[TASK ITEM] At the line containing "Click the Firewall & network antenna icon", begin an exact copy, and continue through the last line of the entries below. Leave out any pictures.

** DATA follows **

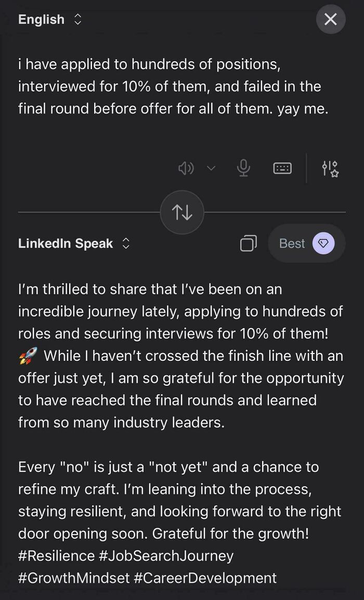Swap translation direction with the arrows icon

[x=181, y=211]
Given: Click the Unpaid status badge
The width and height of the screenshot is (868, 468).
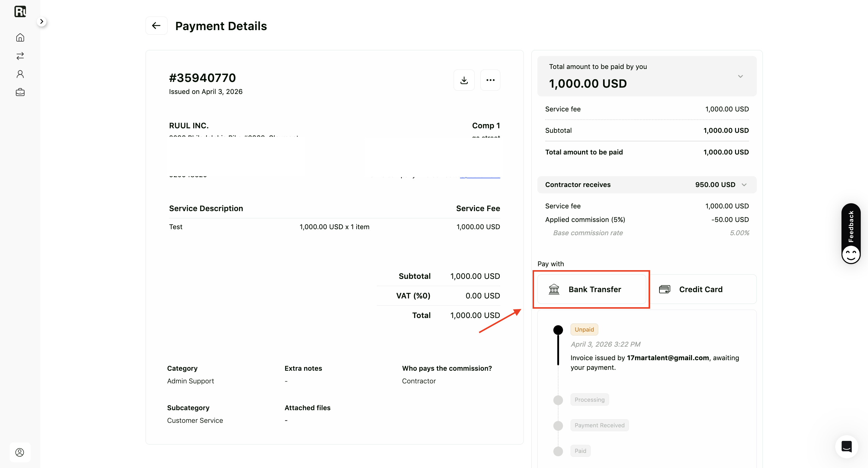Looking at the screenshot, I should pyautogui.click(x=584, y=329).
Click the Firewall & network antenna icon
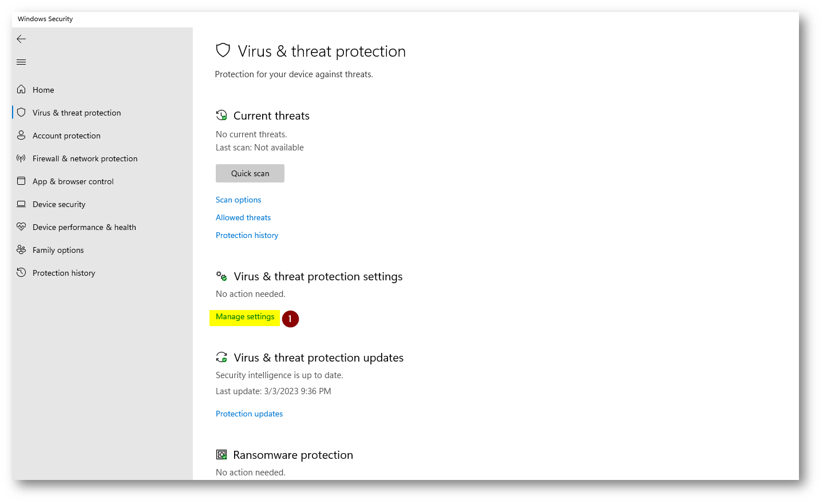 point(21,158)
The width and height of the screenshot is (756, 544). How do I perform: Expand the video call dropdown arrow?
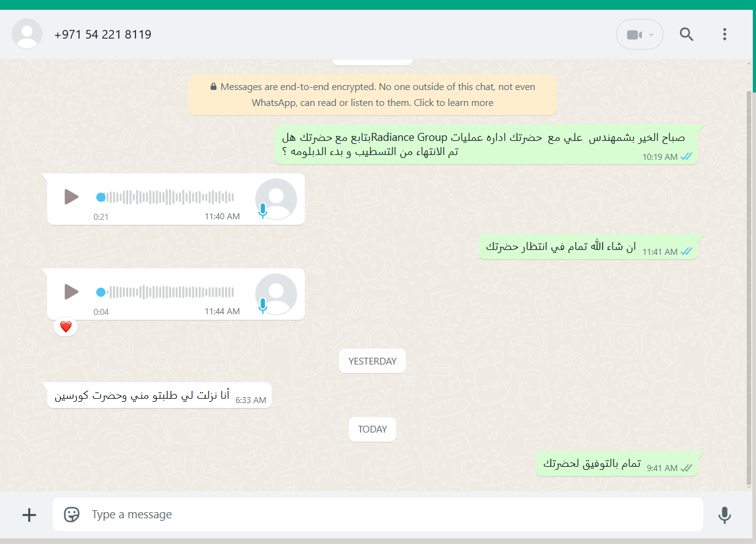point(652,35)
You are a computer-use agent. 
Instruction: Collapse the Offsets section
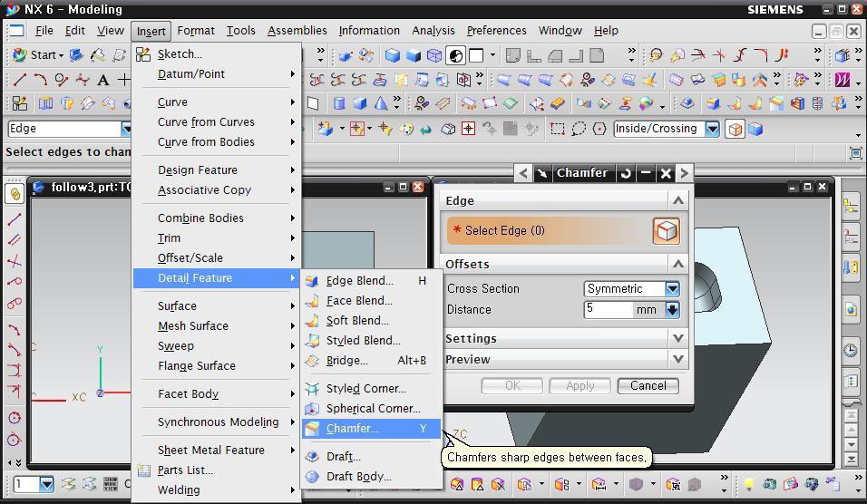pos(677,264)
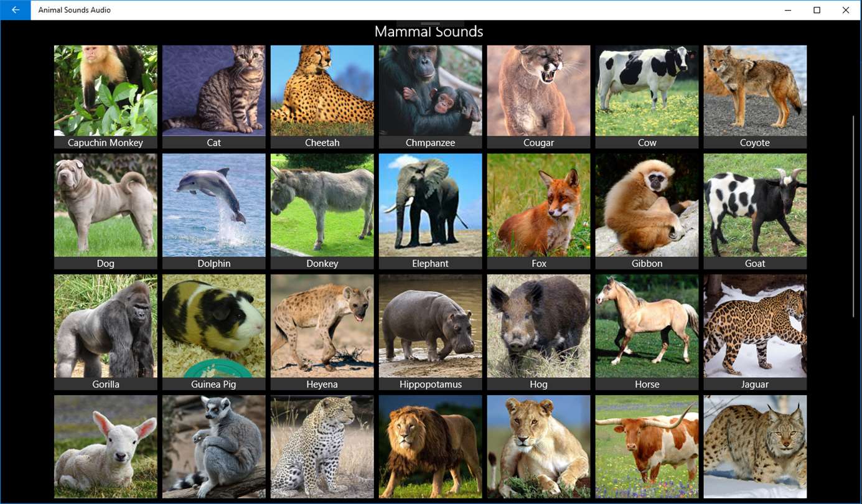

** End of DATA **

[RESPONSE FOR THIS EXERCISE]
Click the Firewall & network antenna icon
 point(21,158)
The width and height of the screenshot is (756, 544). How do I perform: Expand the video call dropdown arrow?
point(652,35)
You are a computer-use agent. 
Instruction: Collapse the Offsets section
pos(677,264)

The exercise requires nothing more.